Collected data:
——

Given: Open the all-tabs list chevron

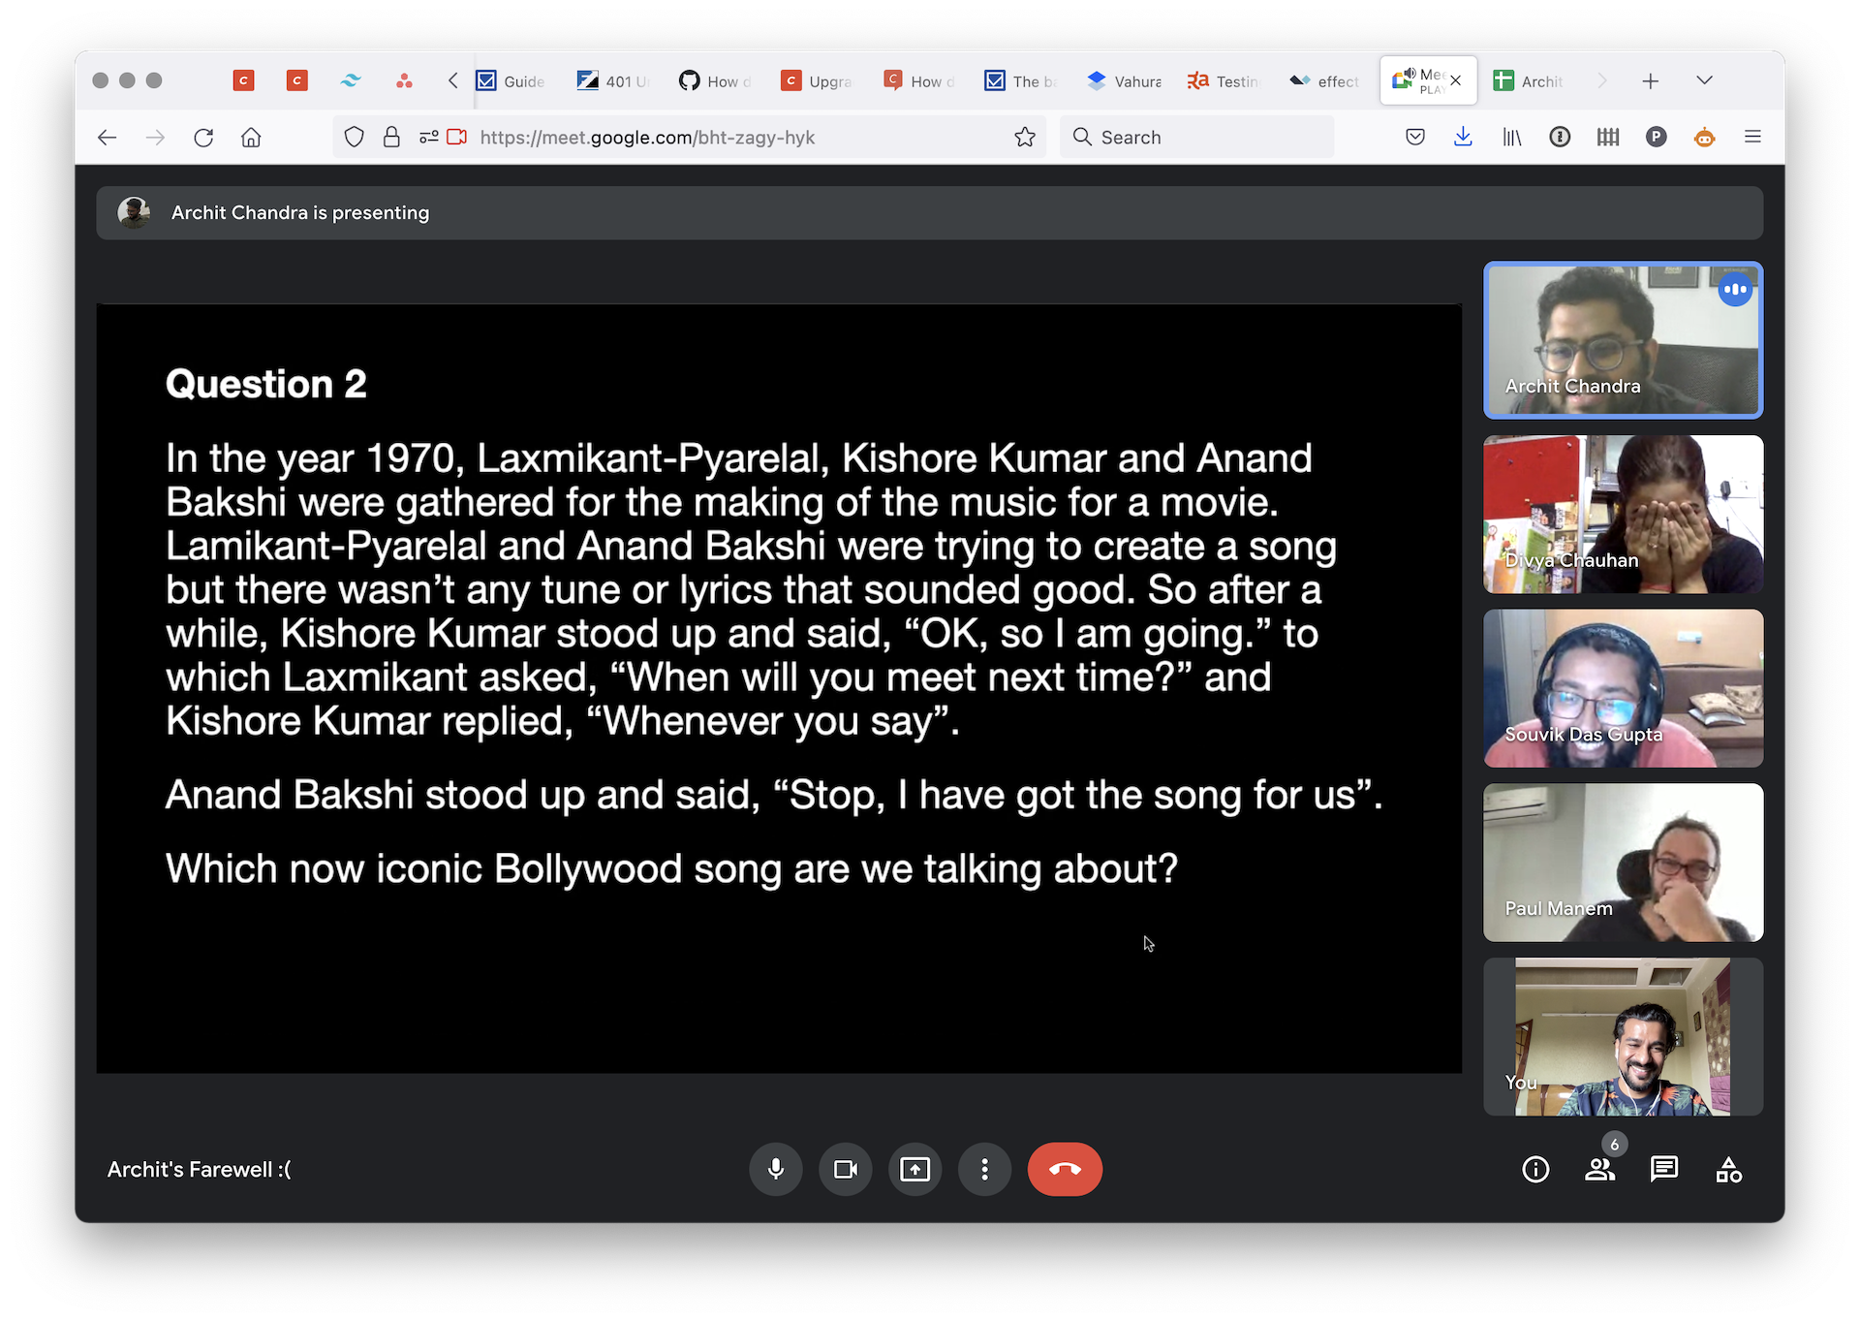Looking at the screenshot, I should (1705, 80).
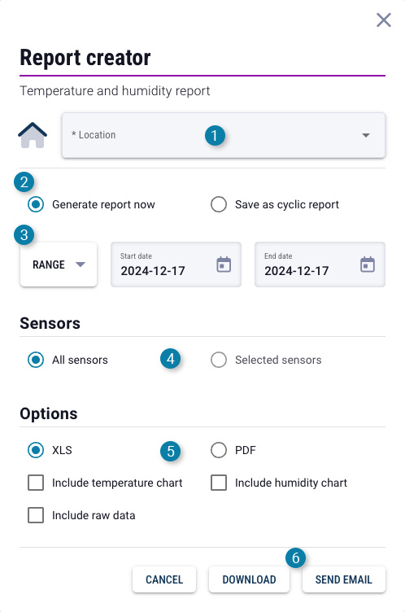
Task: Click the DOWNLOAD button
Action: [249, 579]
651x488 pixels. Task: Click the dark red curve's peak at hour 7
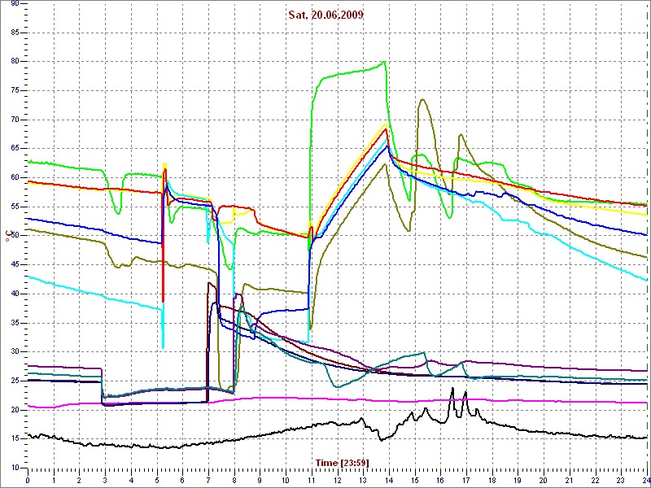coord(210,283)
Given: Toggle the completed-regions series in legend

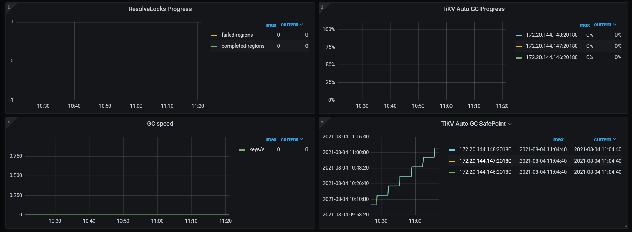Looking at the screenshot, I should point(243,46).
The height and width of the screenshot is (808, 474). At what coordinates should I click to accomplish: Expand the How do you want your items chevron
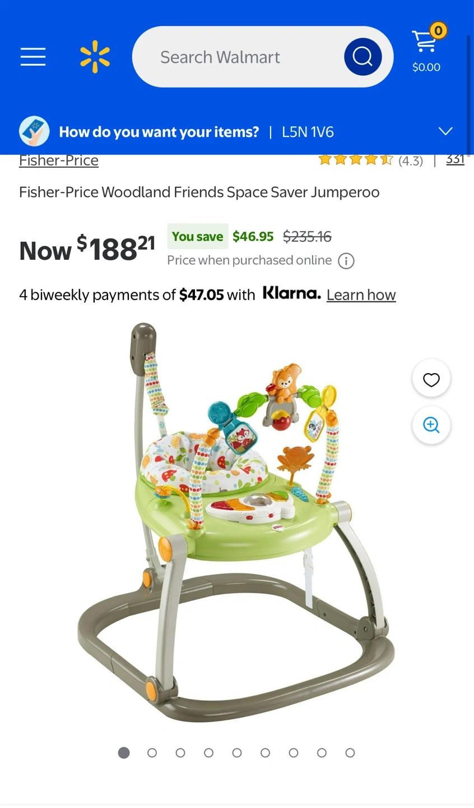[445, 131]
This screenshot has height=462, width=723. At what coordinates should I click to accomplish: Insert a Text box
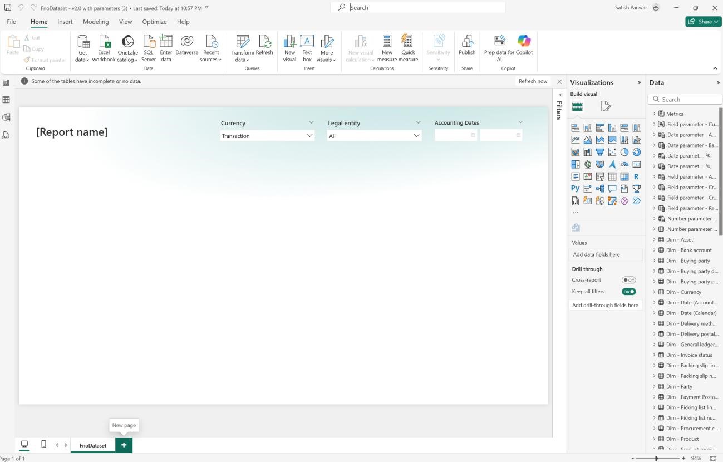(307, 48)
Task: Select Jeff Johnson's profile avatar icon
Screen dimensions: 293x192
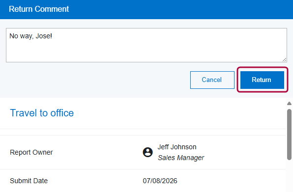Action: click(147, 152)
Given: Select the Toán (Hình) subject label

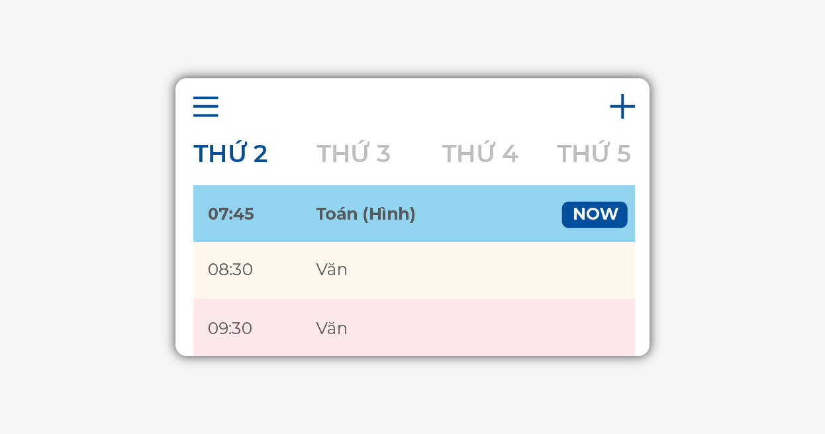Looking at the screenshot, I should tap(365, 214).
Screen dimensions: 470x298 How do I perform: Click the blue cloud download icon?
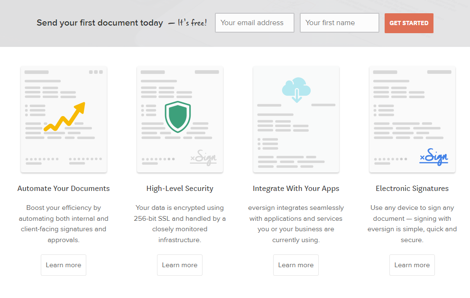tap(296, 90)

——

PROBLEM DESCRIPTION:
Reproduce the entire listing above word for word, leaving out the pictures.

OUTPUT:
Given: Open the all-tabs list chevron

Looking at the screenshot, I should (1705, 80).
Task: Click the DOWNLOAD button
Action: [249, 579]
651x488 pixels. Task: Click the dark red curve's peak at hour 7
coord(210,283)
Given: Toggle the completed-regions series in legend

Looking at the screenshot, I should point(243,46).
The height and width of the screenshot is (808, 474). At what coordinates should I click to accomplish: Expand the How do you want your items chevron
[445, 131]
This screenshot has height=462, width=723. At what coordinates should I click to accomplish: Insert a Text box
(307, 48)
Task: Select Jeff Johnson's profile avatar icon
Screen dimensions: 293x192
Action: click(147, 152)
Given: Select the Toán (Hình) subject label

Looking at the screenshot, I should tap(365, 214).
Screen dimensions: 470x298 How do I perform: Click the blue cloud download icon?
tap(296, 90)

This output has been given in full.